14.08.2023
Busy Second Day for DUMCN Visitors to Chota Nagpur
Archbishop Michael Jackson is currently visiting the Diocese of Chota Nagpur in India with Canon Dr Maurice Elliott, Director of the Church of Ireland Theological Institute, the Revd Steve Brunn, Dean of Residence and Church of Ireland Chaplain at Trinity College, Dublin and Dr Kerry Houston. The visit is organised under the auspices of the Dublin University Mission to Chota Nagpur. Here the Archbishop reports on their second day, August 14.
The second full day of our time in North India took us to Hazaribagh, where much of the sustained activity of The Dublin University Mission to Chota Nagpur was centred. St Stephen’s Church is the parish church in the city and from there the rector administers and serves five further rural congregations among the tribal peoples. St Stephen’s is a thriving parish and contains lists of the men and the women who served DUMCN in and from the garrison town from the inception of the Mission in 1892.
We visited a number of schools. The first was St Columba’s which is synonymous with the work of the Mission. At full strength its student cohort is 700 but it has fallen to 350 during Covid–19 and is gradually building up again from a low base of 350. We had an in–depth discussion with the principal and teachers and learned not only of the curriculum but of where graduates of the school tend to go in later life, particularly the civil service and the police and military services.

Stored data
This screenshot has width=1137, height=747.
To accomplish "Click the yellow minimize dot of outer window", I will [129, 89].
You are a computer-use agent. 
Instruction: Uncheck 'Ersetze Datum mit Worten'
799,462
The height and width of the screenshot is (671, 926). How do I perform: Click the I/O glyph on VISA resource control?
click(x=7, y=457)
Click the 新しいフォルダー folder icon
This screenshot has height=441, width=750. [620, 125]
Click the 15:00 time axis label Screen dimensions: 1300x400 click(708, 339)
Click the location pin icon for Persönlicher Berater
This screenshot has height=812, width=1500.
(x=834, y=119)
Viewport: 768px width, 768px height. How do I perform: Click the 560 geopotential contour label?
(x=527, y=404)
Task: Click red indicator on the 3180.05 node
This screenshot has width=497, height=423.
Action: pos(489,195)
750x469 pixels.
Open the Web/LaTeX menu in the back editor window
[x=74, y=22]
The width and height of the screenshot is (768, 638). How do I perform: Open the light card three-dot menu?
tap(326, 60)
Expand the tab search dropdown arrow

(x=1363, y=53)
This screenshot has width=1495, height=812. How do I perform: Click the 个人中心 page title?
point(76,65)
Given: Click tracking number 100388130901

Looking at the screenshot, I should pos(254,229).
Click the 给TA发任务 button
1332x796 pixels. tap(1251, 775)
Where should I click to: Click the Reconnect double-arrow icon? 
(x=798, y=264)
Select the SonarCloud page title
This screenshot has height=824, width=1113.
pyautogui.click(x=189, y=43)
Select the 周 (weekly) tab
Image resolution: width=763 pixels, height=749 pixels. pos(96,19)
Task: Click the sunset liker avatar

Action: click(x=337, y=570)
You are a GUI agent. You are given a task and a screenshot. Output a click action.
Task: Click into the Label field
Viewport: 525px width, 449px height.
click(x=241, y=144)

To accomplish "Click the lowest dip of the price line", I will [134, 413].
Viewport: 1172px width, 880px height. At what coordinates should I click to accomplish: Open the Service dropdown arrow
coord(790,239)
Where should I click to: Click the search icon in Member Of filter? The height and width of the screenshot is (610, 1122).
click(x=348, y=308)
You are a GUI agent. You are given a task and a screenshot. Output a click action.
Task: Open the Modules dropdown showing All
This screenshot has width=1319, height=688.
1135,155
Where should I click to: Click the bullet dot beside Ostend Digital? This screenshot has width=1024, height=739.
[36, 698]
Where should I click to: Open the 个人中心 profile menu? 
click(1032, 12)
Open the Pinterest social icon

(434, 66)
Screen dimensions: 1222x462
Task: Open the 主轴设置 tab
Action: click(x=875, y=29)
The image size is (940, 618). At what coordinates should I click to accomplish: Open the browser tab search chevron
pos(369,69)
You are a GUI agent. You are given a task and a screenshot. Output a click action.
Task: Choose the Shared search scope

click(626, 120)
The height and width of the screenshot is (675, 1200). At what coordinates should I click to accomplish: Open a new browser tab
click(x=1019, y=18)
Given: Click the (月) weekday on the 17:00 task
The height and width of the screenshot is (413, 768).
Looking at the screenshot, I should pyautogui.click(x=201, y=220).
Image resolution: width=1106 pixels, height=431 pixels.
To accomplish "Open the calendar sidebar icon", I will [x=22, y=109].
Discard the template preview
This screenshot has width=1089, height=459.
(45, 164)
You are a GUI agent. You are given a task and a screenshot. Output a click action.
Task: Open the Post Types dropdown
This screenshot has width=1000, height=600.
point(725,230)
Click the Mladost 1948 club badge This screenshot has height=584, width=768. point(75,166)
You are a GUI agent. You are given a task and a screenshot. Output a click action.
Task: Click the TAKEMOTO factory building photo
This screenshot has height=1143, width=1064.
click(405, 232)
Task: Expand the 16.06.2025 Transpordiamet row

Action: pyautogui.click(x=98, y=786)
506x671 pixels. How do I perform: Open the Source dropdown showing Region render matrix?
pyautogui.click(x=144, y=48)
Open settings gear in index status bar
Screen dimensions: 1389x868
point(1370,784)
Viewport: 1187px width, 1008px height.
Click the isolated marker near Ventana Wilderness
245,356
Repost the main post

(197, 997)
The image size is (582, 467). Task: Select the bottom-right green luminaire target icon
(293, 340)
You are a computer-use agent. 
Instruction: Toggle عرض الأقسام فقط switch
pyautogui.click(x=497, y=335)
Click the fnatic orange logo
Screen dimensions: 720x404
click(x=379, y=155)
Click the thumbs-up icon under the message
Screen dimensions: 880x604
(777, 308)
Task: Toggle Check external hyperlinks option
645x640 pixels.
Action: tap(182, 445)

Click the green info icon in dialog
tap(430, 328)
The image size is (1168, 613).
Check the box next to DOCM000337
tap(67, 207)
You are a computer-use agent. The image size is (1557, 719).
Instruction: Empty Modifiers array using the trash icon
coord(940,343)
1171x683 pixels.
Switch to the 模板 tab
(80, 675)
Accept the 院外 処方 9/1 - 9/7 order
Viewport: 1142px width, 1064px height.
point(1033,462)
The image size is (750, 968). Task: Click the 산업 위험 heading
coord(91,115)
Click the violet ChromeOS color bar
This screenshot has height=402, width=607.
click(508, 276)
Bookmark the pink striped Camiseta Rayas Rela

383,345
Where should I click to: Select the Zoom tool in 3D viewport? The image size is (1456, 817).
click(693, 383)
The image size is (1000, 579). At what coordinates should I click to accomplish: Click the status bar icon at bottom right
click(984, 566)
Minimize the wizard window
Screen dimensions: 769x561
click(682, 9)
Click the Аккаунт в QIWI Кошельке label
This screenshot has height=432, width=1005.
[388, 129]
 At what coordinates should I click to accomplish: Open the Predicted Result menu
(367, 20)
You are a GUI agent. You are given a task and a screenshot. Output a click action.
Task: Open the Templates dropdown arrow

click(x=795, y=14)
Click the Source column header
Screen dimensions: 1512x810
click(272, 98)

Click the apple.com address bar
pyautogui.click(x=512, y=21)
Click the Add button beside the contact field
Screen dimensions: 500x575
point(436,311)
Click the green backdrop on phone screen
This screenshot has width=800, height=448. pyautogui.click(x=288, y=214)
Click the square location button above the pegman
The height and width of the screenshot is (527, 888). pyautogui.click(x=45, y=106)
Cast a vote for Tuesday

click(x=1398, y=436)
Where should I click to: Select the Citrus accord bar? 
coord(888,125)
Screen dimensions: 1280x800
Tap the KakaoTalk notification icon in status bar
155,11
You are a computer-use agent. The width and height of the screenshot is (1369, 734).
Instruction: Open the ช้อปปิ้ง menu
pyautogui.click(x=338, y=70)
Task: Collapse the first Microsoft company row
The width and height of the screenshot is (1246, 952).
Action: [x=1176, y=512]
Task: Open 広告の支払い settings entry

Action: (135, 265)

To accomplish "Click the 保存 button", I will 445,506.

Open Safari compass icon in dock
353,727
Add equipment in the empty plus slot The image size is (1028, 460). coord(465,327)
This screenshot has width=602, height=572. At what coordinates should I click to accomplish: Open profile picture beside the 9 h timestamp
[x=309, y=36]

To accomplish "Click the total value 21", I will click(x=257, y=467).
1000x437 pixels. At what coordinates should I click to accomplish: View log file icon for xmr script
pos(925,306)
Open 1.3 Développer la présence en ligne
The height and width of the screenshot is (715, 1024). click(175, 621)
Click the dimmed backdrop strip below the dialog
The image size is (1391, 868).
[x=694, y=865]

Task set:
a - Do these statements agree with the report on the Chota Nagpur visit? Answer yes or no for each, and quote the words from the report that decide it. (i) The rector of St Stephen's serves five further rural congregations. (ii) The Mission began in 1892. (iii) St Columba's student numbers rose to 700 during Covid–19.
b - Write out the passage of the report on the Chota Nagpur visit that begins at the words "The second full" and ends after "Mission in 1892.".
The material has no connection to the report on the Chota Nagpur visit.

Answers to this exercise:
a -
(i) Yes: "from there the rector administers and serves five further rural congregations among the tribal peoples"
(ii) Yes: "from the inception of the Mission in 1892"
(iii) No: "At full strength its student cohort is 700 but it has fallen to 350 during Covid–19"

b -
The second full day of our time in North India took us to Hazaribagh, where much of the sustained activity of The Dublin University Mission to Chota Nagpur was centred. St Stephen’s Church is the parish church in the city and from there the rector administers and serves five further rural congregations among the tribal peoples. St Stephen’s is a thriving parish and contains lists of the men and the women who served DUMCN in and from the garrison town from the inception of the Mission in 1892.